Frontiers in Human Neuroscience, Vol. 15 (2021)

Keywords
Authors
  • Alexander Rokos
  • Integrated Program in Neuroscience, McGill University, Montreal, QC, Canada
  • Bratislav Mišić
  • Neurology and Neurosurgery, McGill University, Montreal, QC, Canada
  • Kathleen Berkun
  • Cognitive Science, McGill University, Montreal, QC, Canada
  • Catherine Duclos
  • School of Physical and Occupational Therapy, McGill University, Montreal, QC, Canada
  • Vijay Tarnal
  • Department of Anesthesiology, Center of Consciousness Science, University of Michigan Medical School, Ann Arbor, MI, United States
  • Ellen Janke
  • Department of Anesthesiology, Center of Consciousness Science, University of Michigan Medical School, Ann Arbor, MI, United States
  • Paul Picton
  • Department of Anesthesiology, Center of Consciousness Science, University of Michigan Medical School, Ann Arbor, MI, United States
  • Goodarz Golmirzaie
  • Department of Anesthesiology, Center of Consciousness Science, University of Michigan Medical School, Ann Arbor, MI, United States
  • Mathias Basner
  • Department of Psychiatry, Perelman School of Medicine, University of Pennsylvania, Philadelphia, PA, United States
  • Michael S. Avidan
  • Department of Anesthesiology, Washington University School of Medicine, St. Louis, WA, United States
  • Max B. Kelz
  • Deparment of Anesthesiology, Perelman School of Medicine, University of Pennsylvania, Philadelphia, PA, United States
  • George A. Mashour
  • Department of Anesthesiology, Center of Consciousness Science, University of Michigan Medical School, Ann Arbor, MI, United States
  • Stefanie Blain-Moraes
  • School of Physical and Occupational Therapy, McGill University, Montreal, QC, Canada

Abstract

The temporal trajectories and neural mechanisms of recovery of cognitive function after a major perturbation of consciousness is of both clinical and neuroscientific interest. The purpose of the present study was to investigate network-level changes in functional brain connectivity associated with the recovery and return of six cognitive functions after general anesthesia. High-density electroencephalograms (EEG) were recorded from healthy volunteers undergoing a clinically relevant anesthesia protocol (propofol induction and isoflurane maintenance), and age-matched healthy controls. A battery of cognitive tests (motor praxis, visual object learning test, fractal-2-back, abstract matching, psychomotor vigilance test, digital symbol substitution test) was administered at baseline, upon recovery of consciousness (ROC), and at half-hour intervals up to 3 h following ROC. EEG networks were derived using the strength of functional connectivity measured through the weighted phase lag index (wPLI).
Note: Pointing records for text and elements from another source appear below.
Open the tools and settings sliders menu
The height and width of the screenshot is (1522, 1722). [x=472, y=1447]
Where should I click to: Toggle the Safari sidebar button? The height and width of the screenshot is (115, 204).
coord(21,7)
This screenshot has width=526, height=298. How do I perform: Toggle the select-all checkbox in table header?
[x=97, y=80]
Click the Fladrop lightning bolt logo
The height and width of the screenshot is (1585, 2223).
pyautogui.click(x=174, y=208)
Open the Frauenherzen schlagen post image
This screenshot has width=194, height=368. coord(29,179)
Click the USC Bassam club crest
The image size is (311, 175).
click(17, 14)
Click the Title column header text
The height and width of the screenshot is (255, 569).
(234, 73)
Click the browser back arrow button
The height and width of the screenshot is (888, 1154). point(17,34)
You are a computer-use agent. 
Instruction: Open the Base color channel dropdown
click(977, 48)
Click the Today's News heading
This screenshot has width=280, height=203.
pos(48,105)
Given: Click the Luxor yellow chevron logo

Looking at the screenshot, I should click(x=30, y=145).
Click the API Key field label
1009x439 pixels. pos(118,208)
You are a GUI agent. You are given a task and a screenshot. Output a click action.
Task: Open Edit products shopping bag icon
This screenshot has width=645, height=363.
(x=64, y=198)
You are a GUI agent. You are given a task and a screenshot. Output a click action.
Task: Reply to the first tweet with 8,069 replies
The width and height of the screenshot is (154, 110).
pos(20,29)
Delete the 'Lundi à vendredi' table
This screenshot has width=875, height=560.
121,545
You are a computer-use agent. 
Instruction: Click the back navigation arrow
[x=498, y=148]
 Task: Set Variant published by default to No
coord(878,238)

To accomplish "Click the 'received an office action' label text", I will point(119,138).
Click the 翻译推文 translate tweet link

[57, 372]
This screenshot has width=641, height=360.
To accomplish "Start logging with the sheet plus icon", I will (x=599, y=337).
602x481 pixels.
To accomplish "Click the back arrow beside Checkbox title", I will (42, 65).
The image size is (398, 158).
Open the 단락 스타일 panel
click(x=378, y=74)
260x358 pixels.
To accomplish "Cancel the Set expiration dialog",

A partial least squares (PLS) analysis was conducted to assess changes in these networks: (1) between anesthesia and control groups; (2) during the 3-h recovery from anesthesia; and (3) for each cognitive test during recovery from anesthesia. Networks were maximally perturbed upon ROC but returned to baseline 30–60 min following ROC, despite deficits in cognitive performance that persisted up to 3 h following ROC. Additionally, during recovery from anesthesia, cognitive tests conducted at the same time-point activated distinct and dissociable functional connectivity networks across all frequency bands. The results highlight that the return of cognitive function after anesthetic-induced unconsciousness is task-specific, with unique behavioral and brain network trajectories of recovery.